Christelle Cenatiempo is a native of Montpellier, France now living and working in Los Angeles. Her line of hand-crafted corsets exude an old-world craftsmanship, originality and glamour. Titelle has been involved with LA Fashion Week and Downtown LA Artwalk and seems to be making a big splash in today's market. Her luxurious designs can be purchased from her latest collections or custom-made to suit individual needs.
It is said your passion for creation was born from a love of pin-up and 50’s style. What is it about this time period that intrigues you?
Definitely women from this era and the novel image they conveyed: provocative but not vulgar, highlighting the best of themselves, raising their finest assets, while assuming it all.
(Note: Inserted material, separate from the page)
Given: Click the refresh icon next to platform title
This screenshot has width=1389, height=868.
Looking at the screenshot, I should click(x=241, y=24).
Simultaneously a doll, a housewife and a lover - the common woman from the 50’s gave a fresh and powerful image of herself - revealing all her strengths and weaknesses with a hint of irony, thus making herself even more attractive...I think.
The famous pictures of illustrator Gil Elvgren have traveled the world and eras, and fashion from the 50’s would have probably not remained so modish otherwise. Of course, I draw my inspiration from various sources, but the “femme fatale” theme, the glamour and female codes can always be found in my collections.
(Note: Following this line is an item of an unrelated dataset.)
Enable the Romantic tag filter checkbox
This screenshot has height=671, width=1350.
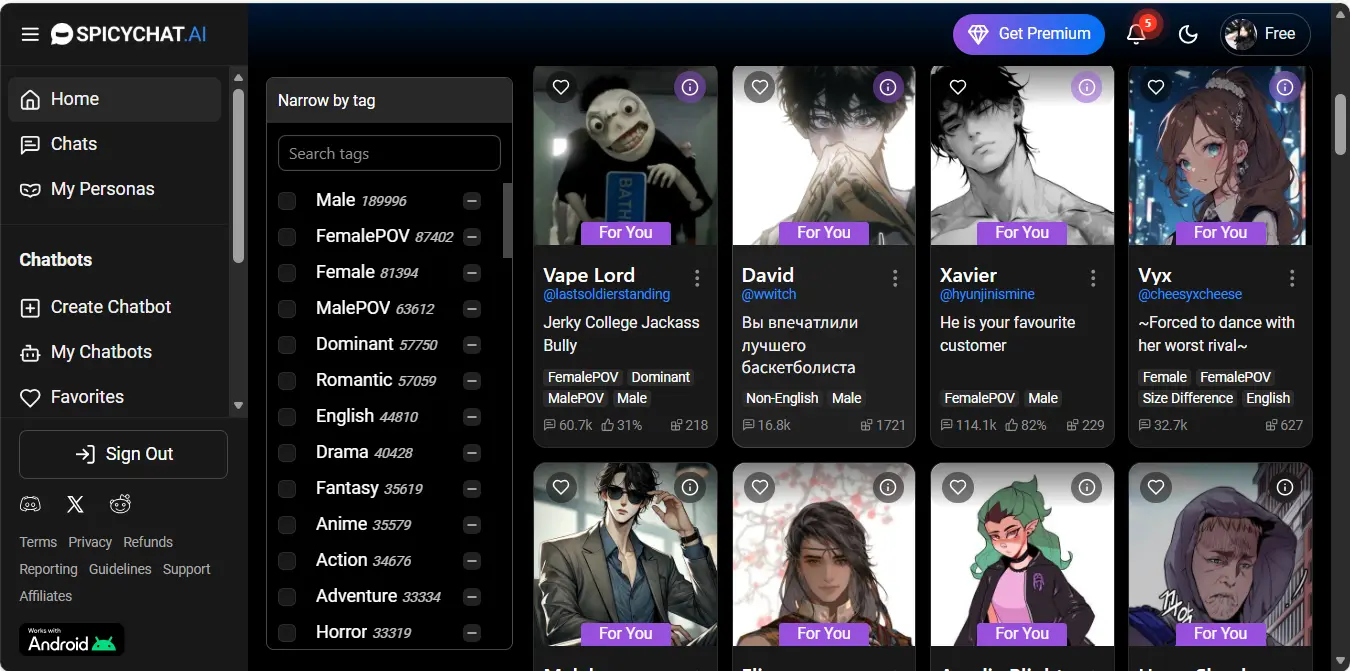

Can you describe your line of corsets and what makes the Titelle craftsmanship different from the rest?
I create corsets for men and women looking for singularity. Inspired by old techniques, I hand down the art of detail and elegance through modern design, as I believe that true luxury lives in original creation. I want to match my customers 'personalities and offer a feelings in the corset and wedding dresses I design: from a fragile, pure, romantic to a colorful, glitter style. As they are lucky enough to deal with a genuine “craftswoman,” my customers can and actually do feel free to personalize, customize and request anything specific that is on their mind. Now, every custom order implies a collaborative effort and a new story to share...especially with my brides. And if only because of the importance of this human relationship element in the design creation process, I believe no ready-to-wear fashion store offer will ever be able to truly compete here.
As I want to give my clients the opportunity to feel different for any great occasion (a wedding, a celebration, a show, a secret rendezvous...etc.), I am fully dedicated to ensuring that the garment will make this important event one to be remembered. Wearing a crafted and tailored corset attracts attention and compliments. Would you like to try and find out on your own?
(Yes, I would!)
Originally from France, you have now moved your studio to Los Angeles, California. What are the main differences in selling and marketing your product when observing the market in both locations?
Differences are noticeable. Here in California, I have access to greater opportunities in terms of visibility and sales. More than that, American people are manifestly more enthusiastic than the French about my work. However, despite receiving such excellent feedback on my new collections, fashion shows and appearances - this higher amount of appreciation expressed by US customers has not translated into as many “direct sales” as I could have expected based on my experience with the French. It turns out that French customers are generally less expressive initially, but often more “determined” and actually more likely to make the choice of working with me, simply because they fell in love with the brand.
In terms of budget, US customers are ready to invest a bigger amount than the French, especially brides who are extremely passionate about their wedding and thus ready to invest more into unique designs. Learning from these observations and being influenced by both cultures, my marketing strategies have varied accordingly, while my collections blend and reflect these differences more and more over time.
Living in a dynamic city like Los Angeles also means that it is a constant challenge to maintain your visibility, enlarge your network, persevere, achieve good results and not let anyone else take your spot...a very interesting and rewarding adventure indeed!
What has been your best tool in gaining clientele?
I would say... the internet, of course! Social networks make for really nice opportunities but I should highlight merchant sites like the dedicated craft shop platform www.etsy.com or its French counterpart www.alittlemarket.com, which have made it possible for many “conscious” customers from around the world get to know my work and reach me directly without having to know me personally.
Besides, a lot of my clients found me through their own researches online - especially using Google Images - which is why I pay particular attention to my pictures' labeling and website SEO, among other things.
Your recent photo shoot with photographer, Emmanuelle Choussy, is romantic and sultry. How important do you feel imagery is for your business?
Imagery is definitely a key aspect of my business, as pictures are the first contact with my clients. Everyone needs to dream and images can make you dream by introducing you to new atmospheres, new themes and new stories. We all watch movies, read books, visit museums and feel pleasure through imagery (and imaginary), with a view to escaping into ephemeral worlds, which I attempt to achieve through my own art.
Now, from my perspective, a photo series is much more than the end product as the creation process involved to turn ideas and concepts into reality proves to be the most rewarding part of the whole experience. When I collaborate with photographers, make-up artists, hairstylists and models, we create a new world together - interpreting and putting in common our initial ideas. This is exactly how true passion lives and blossoms: sharing and orchestrating your visions and best skills as part of a team! I had many occasions to work with the talented Emmanuelle Choussy and I think she "lives" the shooting sessions the same way I do...that is: giving her best and expressing her feelings fully.